In 2013, a team of cold case investigators with the Montgomery County, Maryland, police made a break in the case. They focused on Lloyd Lee Welch, Jr., then serving a lengthy prison sentence in Delaware for child sexual abuse, the culmination of a long criminal record that had begun a few years after the girls' disappearance with a burglary arrest in their jurisdiction. In September 2017, Welch pleaded guilty to two counts of first-degree murder for the abduction and murder of the two sisters.[2] It had long been "one of the most high-profile unsolved cases in the D.C. area."[3] The girls' remains have never been found."
"Over a year later, in July 2015, Welch, then serving a lengthy sentence in Delaware on a child-molestation conviction, was indicted on first-degree felony murder for his alleged involvement in the deaths of Katherine and Sheila Lyon. He was also charged with abduction with intent to defile. The location of any remains of the girls' bodies is still unknown. Had Welch been brought to trial without the girls' bodies entered into evidence, it would have been the longest time to have elapsed between a murder and a trial in a bodiless murder conviction.[4]
Ultimately, in September 2017, Welch pleaded guilty to two counts of first-degree murder for the abduction and killing of Katherine and Shelia Lyon in 1975. He received two 48-year sentences for the two counts of first degree felony murder he was facing."

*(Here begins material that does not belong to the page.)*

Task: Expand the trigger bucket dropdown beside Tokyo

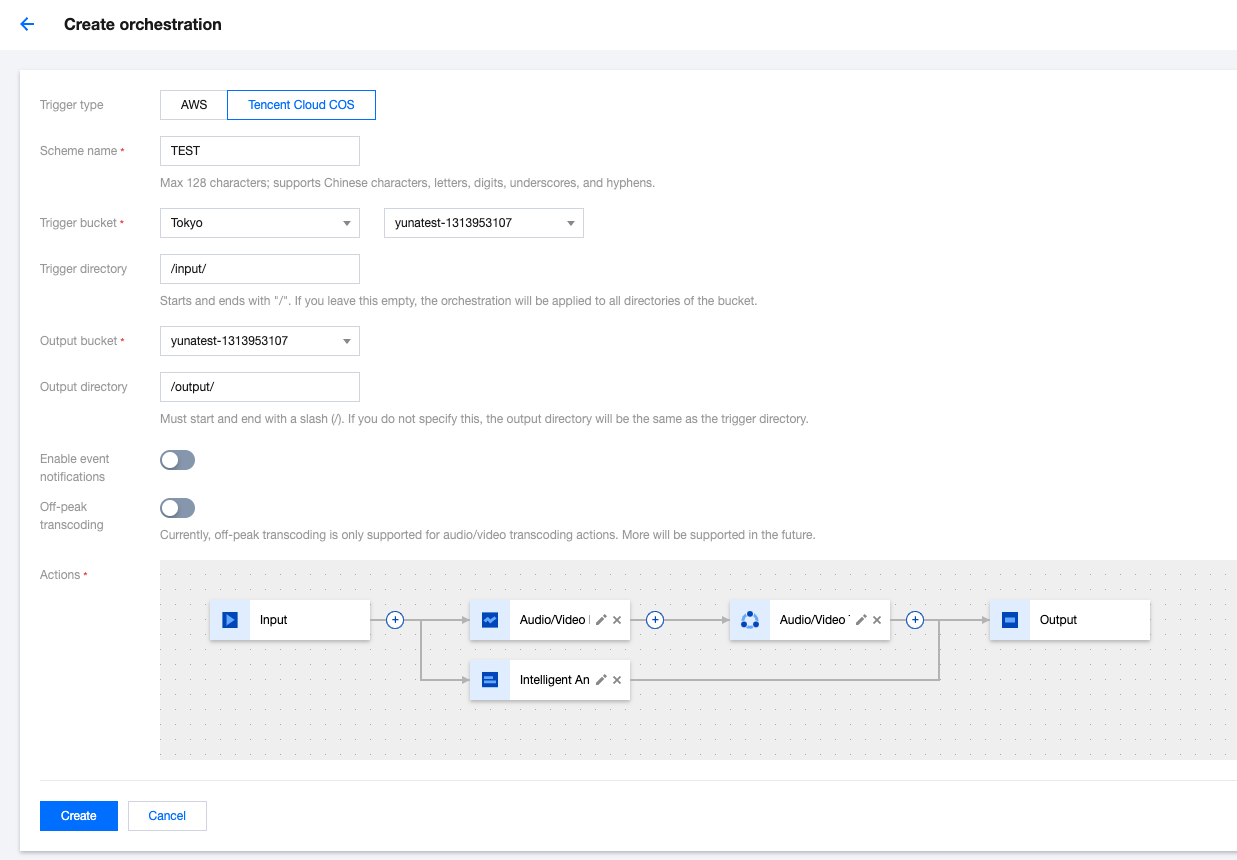Action: tap(483, 223)
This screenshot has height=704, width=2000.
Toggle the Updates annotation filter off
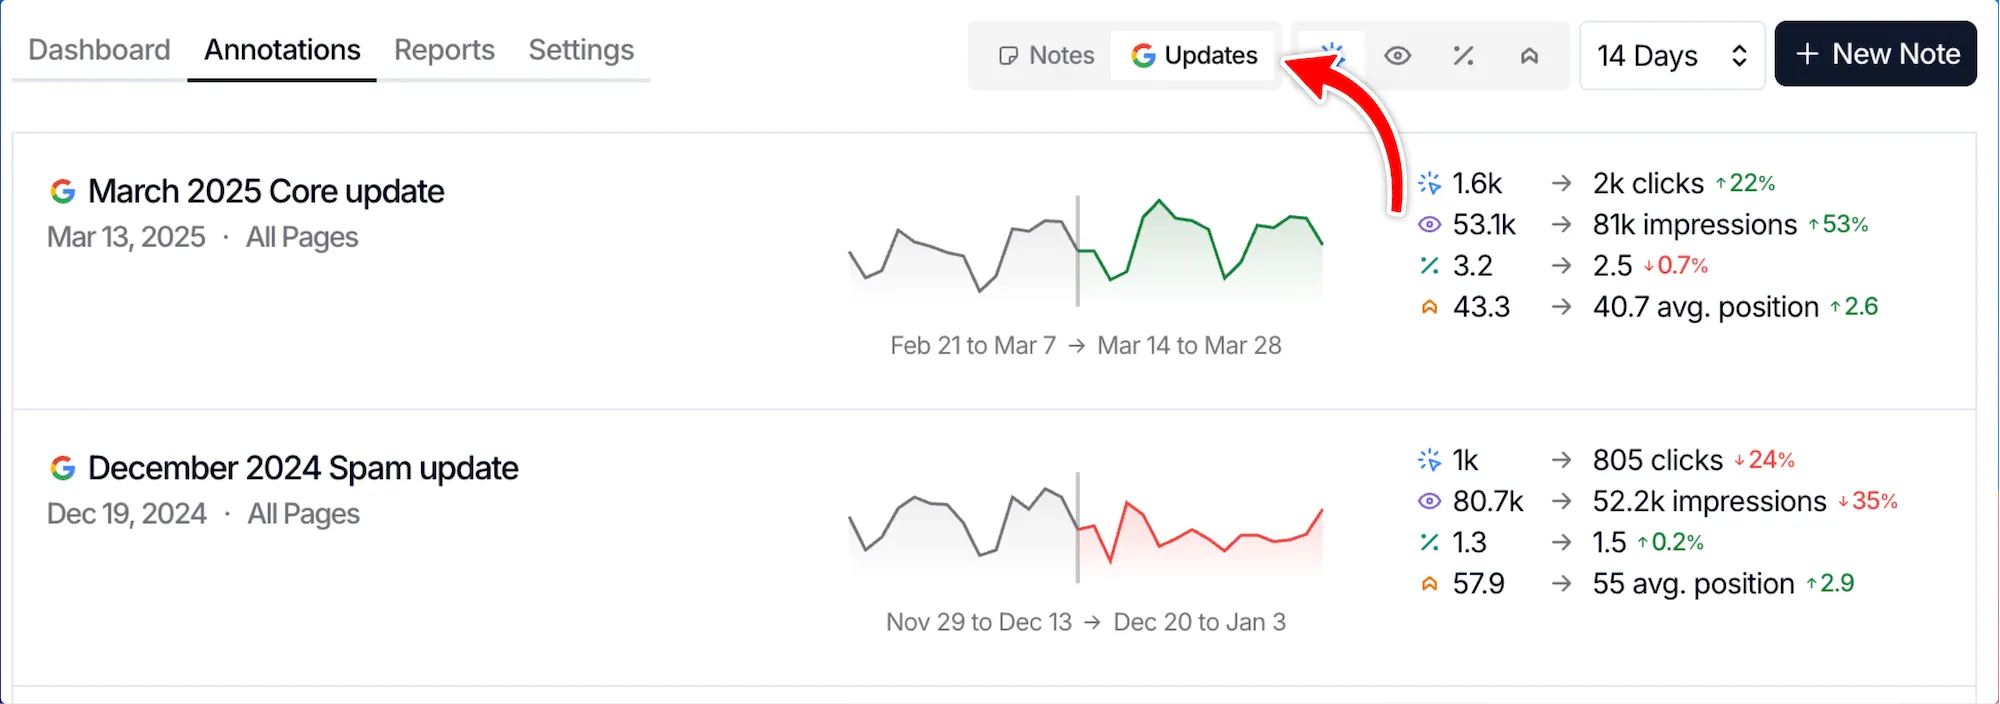click(1193, 56)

This timeline, 18 years old in 1975, would have put Welch's childhood in the "halcyon" days of the late '50s and '60s.
https://en.wikipedia.org/wiki/Murders_o ... heila_Lyon
"This is the event that changed my parents behavior re supervision."
Listen to what Gail says at the end.
https://www.youtube.com/watch?v=U8Broz8Pjug
Classmate and good friend strangled in the shower by her 15 year old neighbor, 1970.
19 years old, went off to Rochester for college, sweet girl, nice looking.
All I can find on it.
Another one not so long after that stabbed multiple times (20-30) in a real freaky murder.Karen Sue Coleman
Grew up in Seneca Falls NY. Was living at 263 Park Ave. in Rochester. Was strangled by her 15 year old neighbor.
Another classmate and friend, also nice and good looking. Can't find anything on that one.
Beth Monteverdi....very good looking girls in that family.